One of the things that I've always known, and I've talked about this often with respect to the LGBTQ plus communities in America, which are massive, that were any identifiable, very identifiable, marginalized group in America to vote en masse, and none of us are monoliths, but were we to vote en masse, we would have a dramatic impact on whatever election we were participating in. We've seen data recently that 70 to 80% of LGBTQ plus Americans that are voting are going to be voting Democrat, which means that 25, 30% are going to be voting for a party that has in their official platform that our marriages should not exist. That's a real problematic thing.
The way I see marginalized communities impacting this election is that they are stepping up in record numbers. They are registering to vote in record numbers. They're participating and campaigning and getting out the vote in record numbers.
Maybe once again, it will be women of color that are saving democracy. Once again, it will be second and third generation immigrants who have a deep understanding of what fascism looks like, what discrimination looks like, what a caste system looks like, and why those things are so damning that will be stepping up to save us. As a part of the LGBTQ plus communities, I hope and see that for our communities as well.
[Janet Ledger] (19:43 - 19:52)
Just on the outcome, if Trump were to win, what do you think the effects would be on DE&I initiatives and policies?
[Brian Sims] (19:54 - 22:31)
DE&I in the United States is an interesting thing. It's been about 20, 25 years that we've seen the modern DE&I movement at the corporate level in the United States. I'm someone that believes that the rise of that movement was largely because consumers, clients, customers began to demand from the companies that they were doing business with that their pink dollars, if you will, be spent in ways that were supportive of them.
Just simply recognize that women were a part of companies, that LGBTQ people, that people of color were a part of companies. That DE&I motivation early on, I think the corporate motivation was derived from their clients and customers wanting to see themselves reflected in their business. 20, 25 years later, those of us that are a part of those various ERGs, the women's groups, the people of color groups, the LGBTQ groups at most companies, we've been hearing for 20, 25 years about how our presence, our involvement, our engagement is good for business.
It's good for culture. It's good for community. It's the right thing to do.
All of those things are true, but it's also good for business. Wider perspectives, deeper understandings of other communities, abilities to code switch and understand being like polyglots, being people that intersectional identities and how useful those are in a corporate space has been long proven. We spoke earlier about how companies that have diversity policies do better.
And now I think what's happening is in this era where you're seeing attacks from the far right on DE&I and it's effective attacks, companies like Ford and Tractor Supply and removing their DE&I policies and their approach to DE&I is dangerous. And it's something that's been fueled by the rhetoric of the far right, but it is bad for them as companies. It is bad for business.

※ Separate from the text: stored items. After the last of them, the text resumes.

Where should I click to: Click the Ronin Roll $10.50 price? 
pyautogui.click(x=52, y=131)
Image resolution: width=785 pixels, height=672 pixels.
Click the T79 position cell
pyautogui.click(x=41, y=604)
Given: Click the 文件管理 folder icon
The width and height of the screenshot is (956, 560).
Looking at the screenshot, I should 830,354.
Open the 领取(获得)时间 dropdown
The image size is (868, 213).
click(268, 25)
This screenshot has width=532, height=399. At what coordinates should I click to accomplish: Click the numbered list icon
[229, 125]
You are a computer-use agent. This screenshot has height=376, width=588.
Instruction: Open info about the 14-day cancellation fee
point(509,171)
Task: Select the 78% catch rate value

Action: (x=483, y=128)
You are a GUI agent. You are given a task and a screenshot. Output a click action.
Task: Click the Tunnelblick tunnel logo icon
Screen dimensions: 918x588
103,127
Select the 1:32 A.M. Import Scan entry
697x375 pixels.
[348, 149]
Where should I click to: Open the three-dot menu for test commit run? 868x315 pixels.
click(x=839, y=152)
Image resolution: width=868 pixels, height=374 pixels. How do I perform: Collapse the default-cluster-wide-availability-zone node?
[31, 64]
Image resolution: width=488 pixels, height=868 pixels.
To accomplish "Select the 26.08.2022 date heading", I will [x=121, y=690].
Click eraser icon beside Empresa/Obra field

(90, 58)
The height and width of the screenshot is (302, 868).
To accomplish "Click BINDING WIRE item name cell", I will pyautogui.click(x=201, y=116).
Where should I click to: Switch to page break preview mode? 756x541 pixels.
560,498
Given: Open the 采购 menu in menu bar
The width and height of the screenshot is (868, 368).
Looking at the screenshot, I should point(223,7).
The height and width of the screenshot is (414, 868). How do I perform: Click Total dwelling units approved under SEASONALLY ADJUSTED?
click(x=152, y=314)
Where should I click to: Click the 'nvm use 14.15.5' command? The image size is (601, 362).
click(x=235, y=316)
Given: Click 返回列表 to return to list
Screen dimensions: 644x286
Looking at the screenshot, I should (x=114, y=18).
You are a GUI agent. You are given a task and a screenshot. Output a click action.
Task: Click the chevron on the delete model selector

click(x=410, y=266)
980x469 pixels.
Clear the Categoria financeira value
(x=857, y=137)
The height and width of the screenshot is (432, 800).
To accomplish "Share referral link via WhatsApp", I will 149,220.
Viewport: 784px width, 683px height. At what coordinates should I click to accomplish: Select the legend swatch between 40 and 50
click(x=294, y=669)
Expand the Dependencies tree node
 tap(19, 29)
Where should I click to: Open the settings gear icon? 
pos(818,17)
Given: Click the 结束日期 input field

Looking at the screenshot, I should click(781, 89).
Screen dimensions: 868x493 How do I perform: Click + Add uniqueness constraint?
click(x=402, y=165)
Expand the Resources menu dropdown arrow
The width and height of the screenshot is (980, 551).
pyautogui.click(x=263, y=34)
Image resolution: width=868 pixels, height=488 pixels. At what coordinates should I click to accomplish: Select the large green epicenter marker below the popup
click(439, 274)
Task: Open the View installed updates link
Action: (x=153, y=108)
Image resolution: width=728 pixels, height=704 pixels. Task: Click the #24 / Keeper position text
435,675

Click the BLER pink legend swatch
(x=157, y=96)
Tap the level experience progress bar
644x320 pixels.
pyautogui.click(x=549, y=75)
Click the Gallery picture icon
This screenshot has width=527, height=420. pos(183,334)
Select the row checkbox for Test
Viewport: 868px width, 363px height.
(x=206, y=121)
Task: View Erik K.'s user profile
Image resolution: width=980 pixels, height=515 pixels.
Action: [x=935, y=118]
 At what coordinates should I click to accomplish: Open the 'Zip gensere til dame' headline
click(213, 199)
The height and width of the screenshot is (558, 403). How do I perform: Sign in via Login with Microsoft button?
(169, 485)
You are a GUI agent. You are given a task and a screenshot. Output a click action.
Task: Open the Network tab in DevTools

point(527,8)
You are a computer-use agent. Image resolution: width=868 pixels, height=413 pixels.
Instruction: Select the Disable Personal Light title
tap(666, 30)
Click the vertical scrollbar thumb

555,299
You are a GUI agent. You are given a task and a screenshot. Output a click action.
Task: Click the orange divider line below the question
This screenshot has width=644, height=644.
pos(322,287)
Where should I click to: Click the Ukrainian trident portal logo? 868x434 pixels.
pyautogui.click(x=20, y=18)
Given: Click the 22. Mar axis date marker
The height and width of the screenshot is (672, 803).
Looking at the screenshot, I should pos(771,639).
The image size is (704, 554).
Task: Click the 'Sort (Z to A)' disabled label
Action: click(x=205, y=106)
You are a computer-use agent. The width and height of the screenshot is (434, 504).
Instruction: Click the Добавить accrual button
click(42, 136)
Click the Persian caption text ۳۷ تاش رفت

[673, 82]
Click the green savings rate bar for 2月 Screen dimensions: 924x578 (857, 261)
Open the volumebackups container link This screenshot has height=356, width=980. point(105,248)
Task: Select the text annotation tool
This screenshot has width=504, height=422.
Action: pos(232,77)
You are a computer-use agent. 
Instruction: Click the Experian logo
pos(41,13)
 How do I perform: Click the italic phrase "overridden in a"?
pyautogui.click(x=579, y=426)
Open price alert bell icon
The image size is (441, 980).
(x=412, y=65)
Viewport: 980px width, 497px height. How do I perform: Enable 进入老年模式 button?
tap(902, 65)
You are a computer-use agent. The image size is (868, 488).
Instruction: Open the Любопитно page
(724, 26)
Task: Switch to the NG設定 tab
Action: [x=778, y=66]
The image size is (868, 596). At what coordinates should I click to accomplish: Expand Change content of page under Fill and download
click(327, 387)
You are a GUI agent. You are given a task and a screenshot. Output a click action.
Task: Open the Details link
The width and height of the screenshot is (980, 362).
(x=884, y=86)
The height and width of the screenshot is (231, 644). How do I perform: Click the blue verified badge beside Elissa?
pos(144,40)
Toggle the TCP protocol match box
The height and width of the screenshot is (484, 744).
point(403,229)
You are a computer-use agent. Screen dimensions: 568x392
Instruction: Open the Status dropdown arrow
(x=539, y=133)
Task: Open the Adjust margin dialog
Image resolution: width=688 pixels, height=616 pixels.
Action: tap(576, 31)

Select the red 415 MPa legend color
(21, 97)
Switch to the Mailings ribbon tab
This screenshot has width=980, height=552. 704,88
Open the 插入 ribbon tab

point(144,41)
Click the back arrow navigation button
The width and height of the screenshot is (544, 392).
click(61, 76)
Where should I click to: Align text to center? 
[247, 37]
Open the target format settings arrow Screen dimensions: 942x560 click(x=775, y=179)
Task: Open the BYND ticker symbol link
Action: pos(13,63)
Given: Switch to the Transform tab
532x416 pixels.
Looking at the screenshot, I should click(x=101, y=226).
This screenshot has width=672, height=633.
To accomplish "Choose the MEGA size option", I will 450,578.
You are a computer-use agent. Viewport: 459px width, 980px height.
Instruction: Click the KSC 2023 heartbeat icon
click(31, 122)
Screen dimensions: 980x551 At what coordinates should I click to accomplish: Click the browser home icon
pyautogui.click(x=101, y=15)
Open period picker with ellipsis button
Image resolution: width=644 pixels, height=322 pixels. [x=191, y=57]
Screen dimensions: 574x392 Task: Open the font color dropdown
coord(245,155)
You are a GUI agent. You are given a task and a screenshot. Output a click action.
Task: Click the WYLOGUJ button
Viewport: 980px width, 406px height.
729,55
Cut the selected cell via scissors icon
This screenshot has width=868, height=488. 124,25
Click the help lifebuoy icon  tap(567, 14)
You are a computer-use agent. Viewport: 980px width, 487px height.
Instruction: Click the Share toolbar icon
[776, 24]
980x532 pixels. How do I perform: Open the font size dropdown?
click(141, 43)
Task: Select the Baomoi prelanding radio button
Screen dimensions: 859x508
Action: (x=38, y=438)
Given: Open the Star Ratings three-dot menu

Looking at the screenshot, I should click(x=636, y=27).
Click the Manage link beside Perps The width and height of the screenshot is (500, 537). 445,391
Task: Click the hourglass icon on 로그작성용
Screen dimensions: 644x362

And if Trump is elected, I think we will not only see more of that. I think we will see a line in the sand that is drawn. And those companies that understand and believe in themselves, their employees, their customer bases, and the places they do business will thrive, but they will fight a federal government that thinks that what they are doing is wrong.
There's this idea that it's like somehow reverse discrimination, which does not exist. There is no such thing in this world. Every single person can be treated badly.
Every single person can be wronged. But there is not reverse discrimination in DE&I spaces that somehow would validate removing the modes and mechanisms that DE&I have given to all of us and proven themselves over and over again.
[Janet Ledger] (22:33 - 22:39)
Yeah. So do you think that there will be more of a backlash? Not only do I.
[Brian Sims] (22:39 - 23:25)
I think it's sort of understood that in a Trump presidency, not only could all of those companies that don't believe in their own commitment to DE&I, for whom it is performative, they would stop performing. But I also think that we would see attacks from, for example, maybe a very politicized Department of Justice against those companies that are maintaining their DE&I policies. I have heard rumblings that there are companies that are afraid to maintain their DE&I policies because they're afraid that people who fall outside of those DE&I policies will somehow gain standing and sue them for discrimination.
And that's the kind of sort of backward thinking that also leads to thinking that DE&I policies that help all people be their best selves at work are somehow wrong.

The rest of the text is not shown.